Castellini has done a lot of good as owner, but he’s always done it in a very specific way: cautious, corporate, and constrained. He’s (micro)managed his team like the increasingly lucrative business it is, and one of the easiest places to see this is in its radio strategy. Before he even finalized the purchase, Castellini was plotting to centralize the Reds Radio Network. Today, the team has more than doubled its number of affiliates. But it’s also brought its ad sales and marketing in-house. Castellini now controls practically everything about the radio broadcasts, in the same manner he controls practically everything else about the Reds.

Everything except Marty. The broadcasting legend is happy to play a part in the new radio regime. (The team often uses him to record commercials or charm clients.) But he can still rise above it, just like he did with Dick Wagner and Carl Lindner so long ago. “I know guys in my profession who have to measure every word that comes out of their mouth,” says Marty. He knows he can say whatever he wants, just as he also knows the Reds’ next announcer won’t enjoy the same autonomy.

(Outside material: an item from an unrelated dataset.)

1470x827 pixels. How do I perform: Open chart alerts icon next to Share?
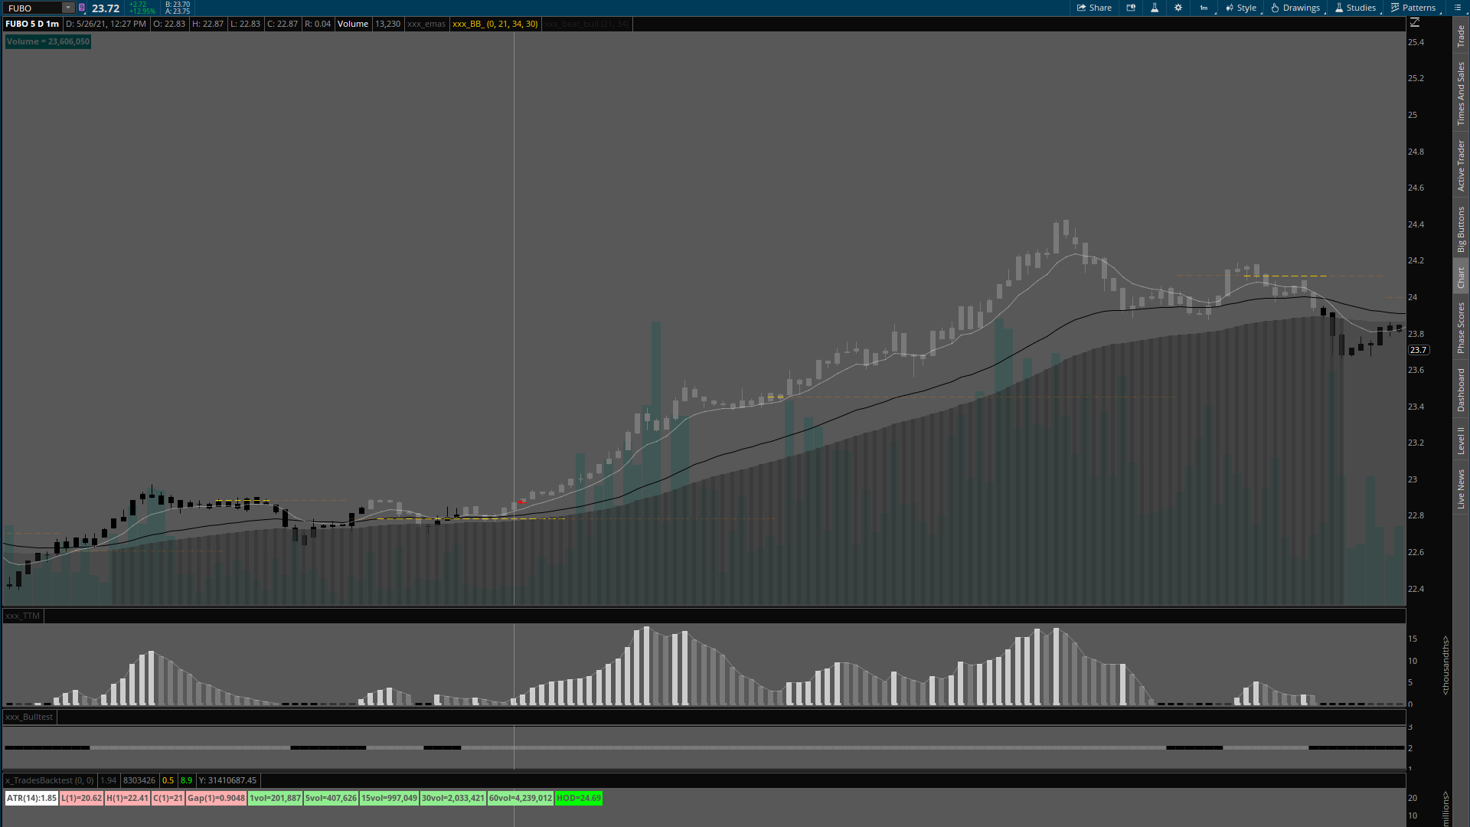click(1131, 8)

No one’s quite sure when that next announcer will arrive. Marty has now uttered “And this one belongs to the Reds” more than 3,000 times, even when you factor in the few wins where he forgot. How many more does he have in him? He looks younger today than he did when he went into the Hall. Some of that is the Fitbit. Some of it is a newish hairstyle, a buzz cut left over from the bet he made with a coach in 2012 that ended with Marty getting his head shaved in front of 40,000 fans (and raising a ton of money for charity in the process). He still dresses like a young man: designer jeans, stylish shoes, and loud button-up shirts that look straight out of Aroldis Chapman’s old locker.

“I don’t know what I want to do,” he says. “I get so conflicted.” His contract runs through 2018, and he’s signaled to the team that he wants at least one more season. He thinks of Joe at the end and worries about lingering too long, about retiring and then realizing he’s too old to enjoy having a summer off for the first time since Nixon was president. But he also frets about quitting too soon, about walking away and discovering he’s made a mistake. “The thing I always come back to is how much I enjoy being here,” he says. “If I didn’t enjoy being here, I wouldn’t be here at 2 for a 7 o’clock game.”

However long Marty lasts, his continuing presence makes one thing clear: it’s good for the team to have critics, even if they are occasionally wrong. His willingness to criticize Joey Votto’s contract matters more than his silliness about Votto’s walks. In baseball’s corporate age, Marty’s freedom has become his most retro quality, and Reds fans—all of them—will miss it when it’s gone. “I broadcast baseball the way I broadcast baseball,” he says. “I’m not going to change now.”